» What the exercise asks: Pictures in the records below must be left out. Return exactly the lines from the line with "Where should I click to: Click the Undo" to the line with "Click the MLT value 15.586 under 08:00", both included.

Saved data entries:
########

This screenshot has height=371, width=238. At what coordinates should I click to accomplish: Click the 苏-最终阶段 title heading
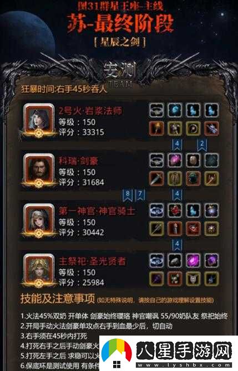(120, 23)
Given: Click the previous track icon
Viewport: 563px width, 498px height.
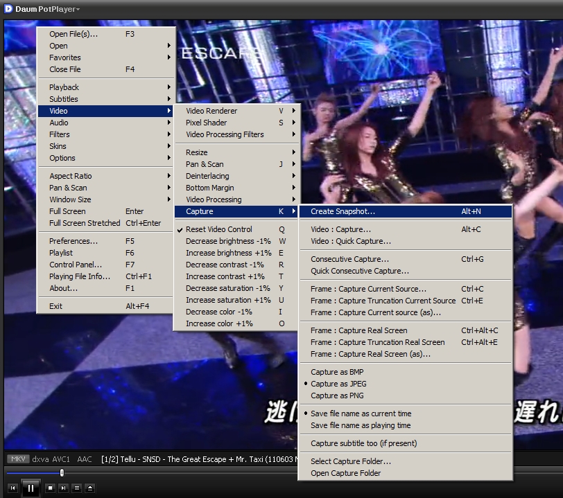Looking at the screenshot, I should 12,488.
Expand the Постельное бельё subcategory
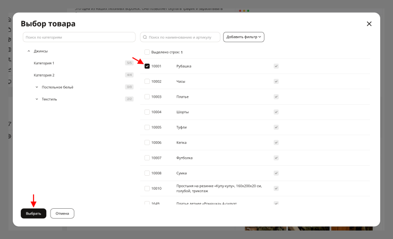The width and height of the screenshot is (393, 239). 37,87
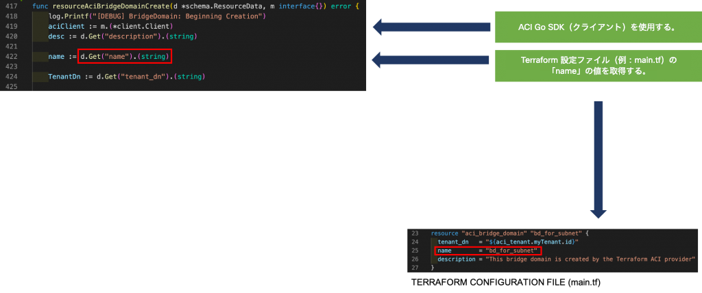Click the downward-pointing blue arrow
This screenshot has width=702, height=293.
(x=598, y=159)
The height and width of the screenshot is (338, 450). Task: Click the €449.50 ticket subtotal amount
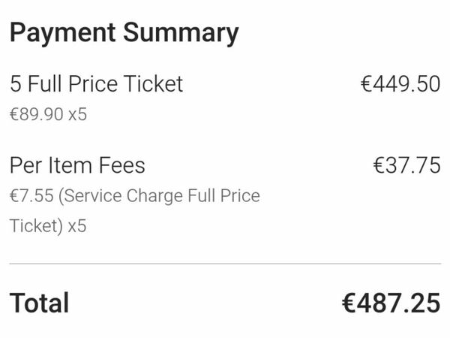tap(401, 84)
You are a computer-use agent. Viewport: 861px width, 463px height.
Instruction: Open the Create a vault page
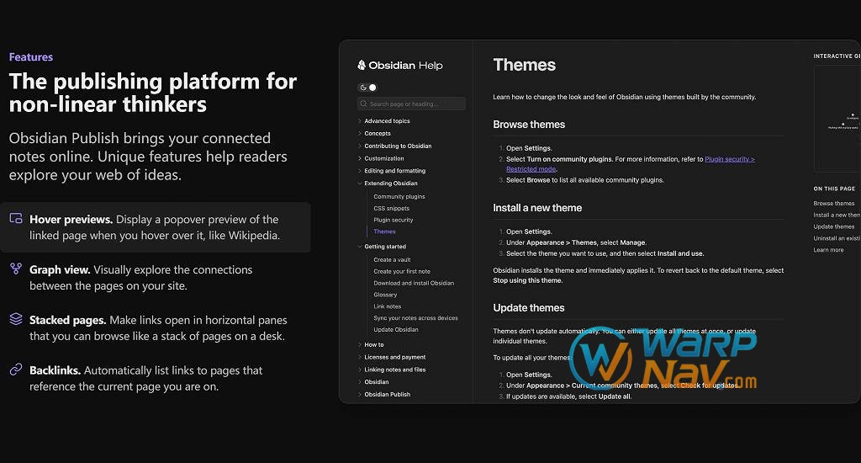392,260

########

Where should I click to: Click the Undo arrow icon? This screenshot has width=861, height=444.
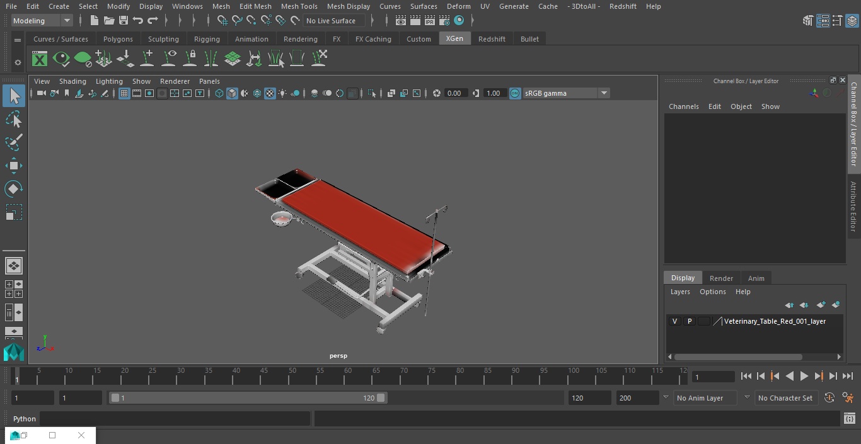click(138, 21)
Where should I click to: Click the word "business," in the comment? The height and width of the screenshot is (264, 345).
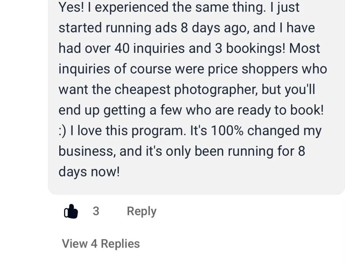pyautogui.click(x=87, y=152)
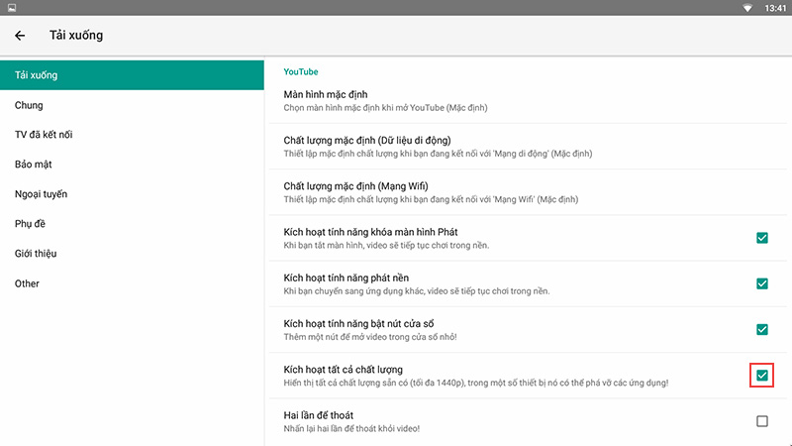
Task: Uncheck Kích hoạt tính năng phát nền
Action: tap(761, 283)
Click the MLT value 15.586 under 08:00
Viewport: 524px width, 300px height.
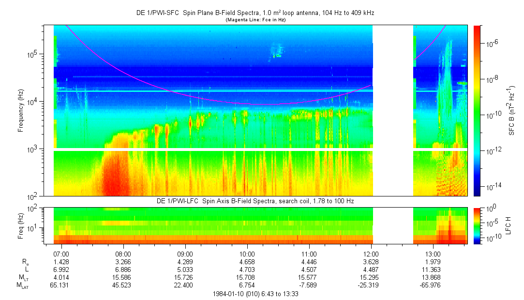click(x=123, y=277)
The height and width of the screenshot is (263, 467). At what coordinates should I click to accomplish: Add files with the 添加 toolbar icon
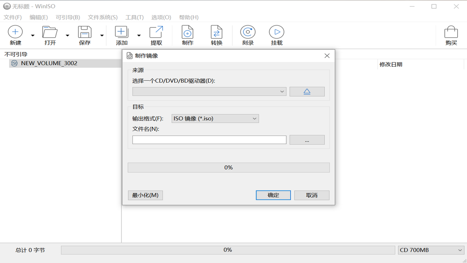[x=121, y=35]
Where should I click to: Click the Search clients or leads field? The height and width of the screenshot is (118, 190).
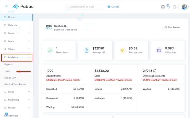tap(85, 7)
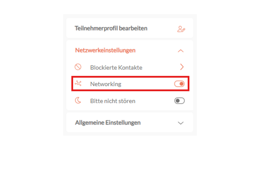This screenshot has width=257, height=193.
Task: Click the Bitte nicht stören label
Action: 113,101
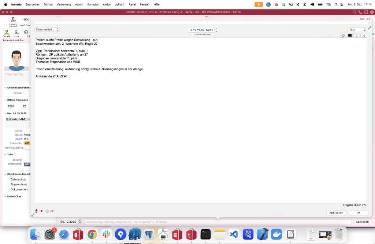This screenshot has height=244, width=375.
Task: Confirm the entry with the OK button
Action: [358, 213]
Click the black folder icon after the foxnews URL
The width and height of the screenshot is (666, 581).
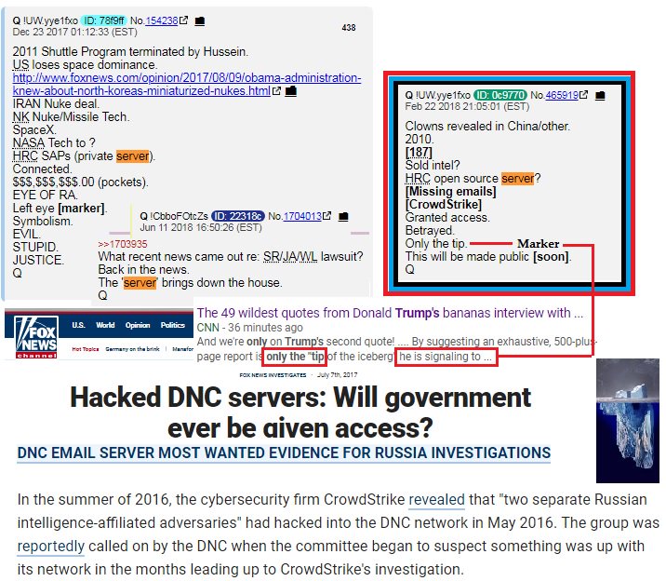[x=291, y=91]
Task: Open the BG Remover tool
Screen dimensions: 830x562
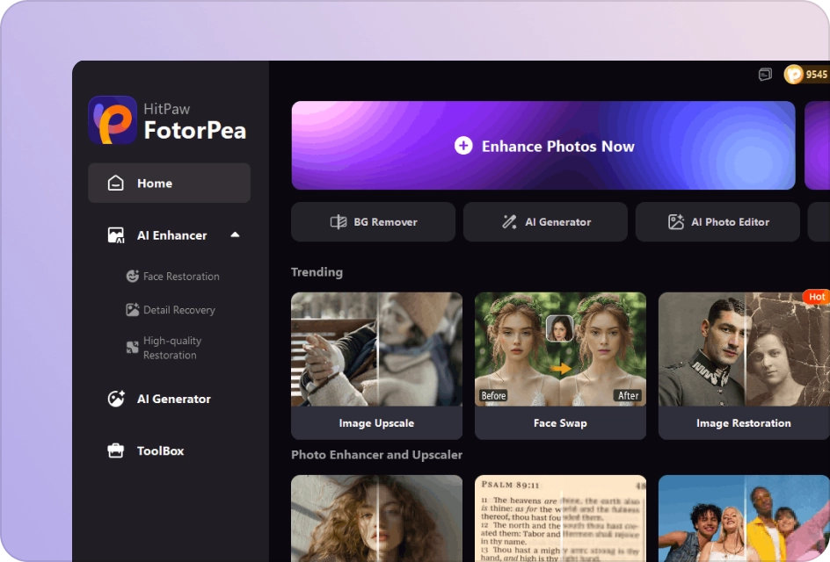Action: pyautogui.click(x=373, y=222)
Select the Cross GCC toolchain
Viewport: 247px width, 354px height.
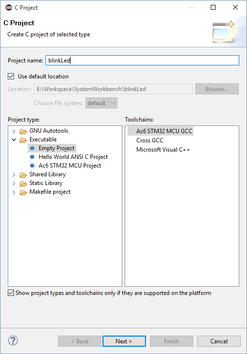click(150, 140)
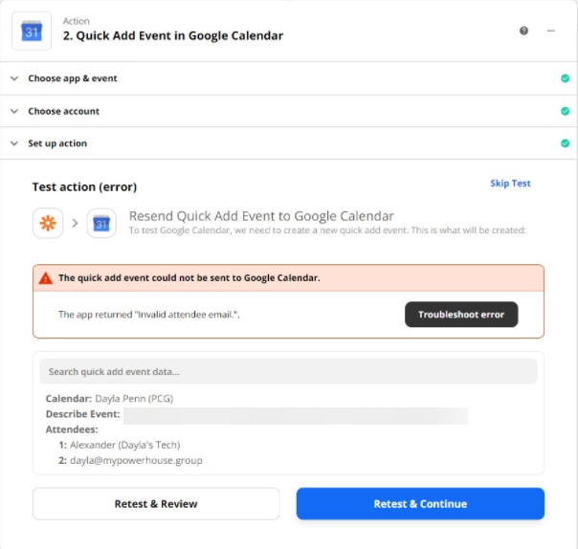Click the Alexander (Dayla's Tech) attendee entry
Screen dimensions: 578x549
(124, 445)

########

» Result of this exercise:
Where should I click to: Click the Undo arrow icon? This screenshot has width=861, height=444.
click(138, 21)
Where should I click to: Click the word "business," in the comment? The height and width of the screenshot is (264, 345).
pyautogui.click(x=87, y=152)
Task: Uncheck Kích hoạt tính năng phát nền
Action: tap(761, 283)
Click the MLT value 15.586 under 08:00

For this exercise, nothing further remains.